▸ RECORDS FOR PROCESSING:
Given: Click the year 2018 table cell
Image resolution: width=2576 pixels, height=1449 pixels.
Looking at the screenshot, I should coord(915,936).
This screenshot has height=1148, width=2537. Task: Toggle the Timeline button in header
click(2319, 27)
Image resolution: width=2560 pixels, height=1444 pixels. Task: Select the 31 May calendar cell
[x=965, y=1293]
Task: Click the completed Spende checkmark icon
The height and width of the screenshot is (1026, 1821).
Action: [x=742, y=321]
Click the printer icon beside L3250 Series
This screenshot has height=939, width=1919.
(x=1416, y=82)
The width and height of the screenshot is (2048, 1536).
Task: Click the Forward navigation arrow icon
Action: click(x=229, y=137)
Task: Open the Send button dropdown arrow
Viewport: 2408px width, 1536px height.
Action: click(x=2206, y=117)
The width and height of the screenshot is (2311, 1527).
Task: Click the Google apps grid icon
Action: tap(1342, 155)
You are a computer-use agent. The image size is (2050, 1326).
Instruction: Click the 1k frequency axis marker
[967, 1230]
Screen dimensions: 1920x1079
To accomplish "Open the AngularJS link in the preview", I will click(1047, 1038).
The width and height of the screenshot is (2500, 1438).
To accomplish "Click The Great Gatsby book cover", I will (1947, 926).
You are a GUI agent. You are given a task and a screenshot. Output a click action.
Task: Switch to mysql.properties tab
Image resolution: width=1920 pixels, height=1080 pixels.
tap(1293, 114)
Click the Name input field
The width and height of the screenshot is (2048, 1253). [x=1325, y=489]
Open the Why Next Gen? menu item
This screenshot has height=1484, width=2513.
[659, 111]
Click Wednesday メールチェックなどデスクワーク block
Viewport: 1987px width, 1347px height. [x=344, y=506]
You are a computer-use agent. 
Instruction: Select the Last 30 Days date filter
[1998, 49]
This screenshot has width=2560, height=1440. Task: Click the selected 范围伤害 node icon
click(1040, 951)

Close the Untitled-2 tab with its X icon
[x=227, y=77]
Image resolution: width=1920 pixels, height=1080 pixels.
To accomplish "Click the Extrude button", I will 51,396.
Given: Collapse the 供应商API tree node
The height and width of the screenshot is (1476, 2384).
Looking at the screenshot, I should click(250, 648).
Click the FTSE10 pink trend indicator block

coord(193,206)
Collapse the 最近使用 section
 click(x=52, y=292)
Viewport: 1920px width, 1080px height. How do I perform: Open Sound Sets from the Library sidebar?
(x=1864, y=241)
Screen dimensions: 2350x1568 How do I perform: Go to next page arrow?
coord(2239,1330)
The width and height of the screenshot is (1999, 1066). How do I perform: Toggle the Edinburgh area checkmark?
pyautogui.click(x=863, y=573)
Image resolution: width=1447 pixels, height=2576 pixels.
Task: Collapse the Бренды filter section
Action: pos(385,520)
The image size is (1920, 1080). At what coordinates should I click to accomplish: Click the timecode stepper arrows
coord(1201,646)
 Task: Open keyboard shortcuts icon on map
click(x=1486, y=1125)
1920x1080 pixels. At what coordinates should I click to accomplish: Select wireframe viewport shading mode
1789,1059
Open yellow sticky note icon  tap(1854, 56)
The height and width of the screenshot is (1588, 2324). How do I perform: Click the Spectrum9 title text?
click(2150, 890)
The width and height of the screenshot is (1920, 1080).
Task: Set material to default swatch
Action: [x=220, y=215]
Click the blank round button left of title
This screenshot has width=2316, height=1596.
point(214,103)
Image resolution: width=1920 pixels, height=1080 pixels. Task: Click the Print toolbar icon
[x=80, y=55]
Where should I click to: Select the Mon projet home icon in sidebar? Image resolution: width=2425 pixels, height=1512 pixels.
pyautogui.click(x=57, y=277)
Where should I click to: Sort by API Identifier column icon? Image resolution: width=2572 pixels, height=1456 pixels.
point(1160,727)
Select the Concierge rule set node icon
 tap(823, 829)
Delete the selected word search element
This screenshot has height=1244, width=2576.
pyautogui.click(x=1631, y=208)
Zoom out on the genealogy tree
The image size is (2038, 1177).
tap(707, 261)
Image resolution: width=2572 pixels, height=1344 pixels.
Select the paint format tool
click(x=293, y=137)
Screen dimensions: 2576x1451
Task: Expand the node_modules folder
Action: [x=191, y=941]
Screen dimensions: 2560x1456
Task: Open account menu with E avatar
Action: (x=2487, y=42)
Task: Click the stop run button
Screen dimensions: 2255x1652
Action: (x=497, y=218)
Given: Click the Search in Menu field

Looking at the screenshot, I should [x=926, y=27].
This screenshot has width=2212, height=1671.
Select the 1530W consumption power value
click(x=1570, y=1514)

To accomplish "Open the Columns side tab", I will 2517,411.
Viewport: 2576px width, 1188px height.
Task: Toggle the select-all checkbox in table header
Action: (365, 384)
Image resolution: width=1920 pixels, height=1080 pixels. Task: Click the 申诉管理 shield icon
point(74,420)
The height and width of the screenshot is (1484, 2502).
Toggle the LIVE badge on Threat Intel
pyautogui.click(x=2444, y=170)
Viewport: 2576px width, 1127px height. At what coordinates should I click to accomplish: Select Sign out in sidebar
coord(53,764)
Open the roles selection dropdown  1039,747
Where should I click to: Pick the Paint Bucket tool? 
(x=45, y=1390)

▸ WORK INSTRUCTIONS: Give only the number of lines in the preceding material that contain the string "tree".

▸ COMPLETED TASK: 2